Sławna osobistość to ktoś znany wielu ludziom, których sam nie miałby ochoty poznać.
Sława to jednostronne "znajomości"; celebryta jest izolowany przez masową anonimowość i niechęć do obcych intruzów.
Cytat Henry'ego Louisa Menckena: „Sławna osobistość to ktoś znany wielu ludziom, których sam nie miałby ochoty poznać”, jest przenikliwą obserwacją natury sławy, która wykracza poza jej powierzchowne, blichtr i glamour. Z psychologicznego punktu widzenia, dotyka on fundamentalnego paradoksu bycia obiektem masowej uwagi.
Przede wszystkim, Mencken wskazuje na inherentną asymetrię w relacji sławnej osoby z jej publicznością. Sława opiera się na jednostronnym poznaniu – ludzie znają sławnych, ale sławni nie znają ich. Wynika to z czystej matematyki i ograniczeń poznawczych ludzkiego umysłu. Nie jest możliwe stworzenie autentycznych więzi, czy nawet powierzchownych relacji, z milionami ludzi. Ta anonimowość tłumu, mimo jego pozornie intymnego „znania” sławnej osoby poprzez media, tworzy psychologiczną barierę. Dla większości fanów, celebryta jest projekcją, fantazją, zbiorem cech i ról, które zaspokajają ich własne potrzeby psychologiczne – od podziwu i inspiracji, po rozrywkę i eskapizm.

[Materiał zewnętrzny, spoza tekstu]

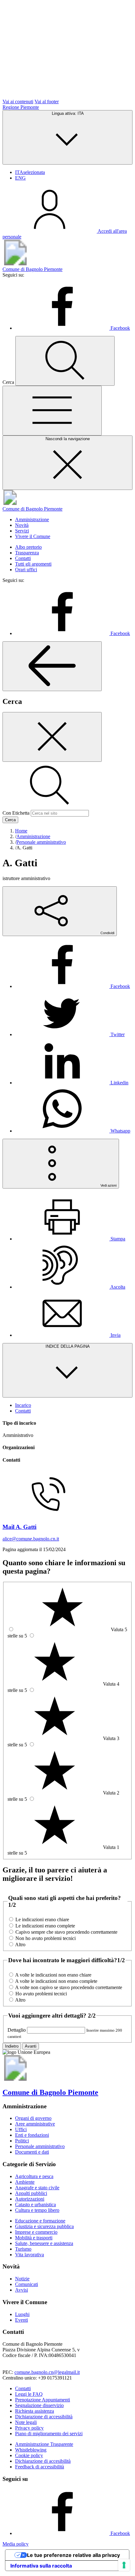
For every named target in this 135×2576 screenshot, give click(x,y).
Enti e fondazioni (32, 2135)
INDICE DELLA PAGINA (68, 1346)
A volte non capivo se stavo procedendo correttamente (68, 1987)
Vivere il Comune (32, 536)
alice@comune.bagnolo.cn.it (31, 1538)
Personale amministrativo (40, 2146)
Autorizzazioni (29, 2199)
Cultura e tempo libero (37, 2210)
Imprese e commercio (36, 2232)
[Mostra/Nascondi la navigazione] (52, 410)
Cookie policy (29, 2455)
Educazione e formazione (40, 2220)
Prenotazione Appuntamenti (42, 2399)
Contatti (23, 558)
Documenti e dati (32, 2152)
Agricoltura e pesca (34, 2176)
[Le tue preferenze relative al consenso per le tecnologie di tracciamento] (124, 2565)
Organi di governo (33, 2118)
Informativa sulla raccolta (41, 2566)
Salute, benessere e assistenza (44, 2243)
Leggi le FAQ (29, 2394)
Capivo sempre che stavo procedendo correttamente (66, 1932)
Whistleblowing (30, 2449)
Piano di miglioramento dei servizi (49, 2433)
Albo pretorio (28, 547)
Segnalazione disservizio (39, 2405)
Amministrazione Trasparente (44, 2444)
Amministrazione (32, 519)
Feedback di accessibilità (39, 2466)
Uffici (21, 2129)
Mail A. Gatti (19, 1527)
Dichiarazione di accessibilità (44, 2416)
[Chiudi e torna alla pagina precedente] (52, 737)
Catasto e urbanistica (35, 2204)
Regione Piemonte (21, 107)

Sławna osoba staje się płótnem, na którym inni malują swoje wyobrażenia.
Co więcej, Menckena „nie miałby ochoty poznać” sugeruje głębszą, negatywną konotację. Dlaczego? Po pierwsze, ze względu na wspomnianą utratę prywatności. Fani, w swojej jednostronnej fascynacji, często przekraczają granice, naruszając osobistą przestrzeń i intymność. To, co dla nich jest wyrazem oddania, dla celebryty może być uciążliwą, a nawet zagrażającą obsesją. Po drugie, cytat implikuje również, że wiele osób z tłumu, które podziwiają celebrytę, może reprezentować wartości, postawy lub cechy, które są dla sławnej osoby obce, a nawet odpychające. Sława nie jest selektywna – obejmuje całe spektrum społeczeństwa, włączając w to osoby, z którymi sławna osoba prywatnie mogłaby nie chcieć się zadawać. Ta dysonans pomiędzy wizerunkiem publicznym a prywatnymi preferencjami, jest źródłem znacznego psychologicznego obciążenia. Dla sławnej osoby, bycie „znanym” przez tak wielu, którzy pozostają „obcy” i potencjalnie niekompatybilni, jest fundamentalnym paradoksem sławy. To poczucie izolacji w tłumie, czy też bycia obiektem, a nie podmiotem, w tych jednostronnych interakcjach, często prowadzi do poczucia depersonalizacji i alienacji, mimo powszechnego uznania.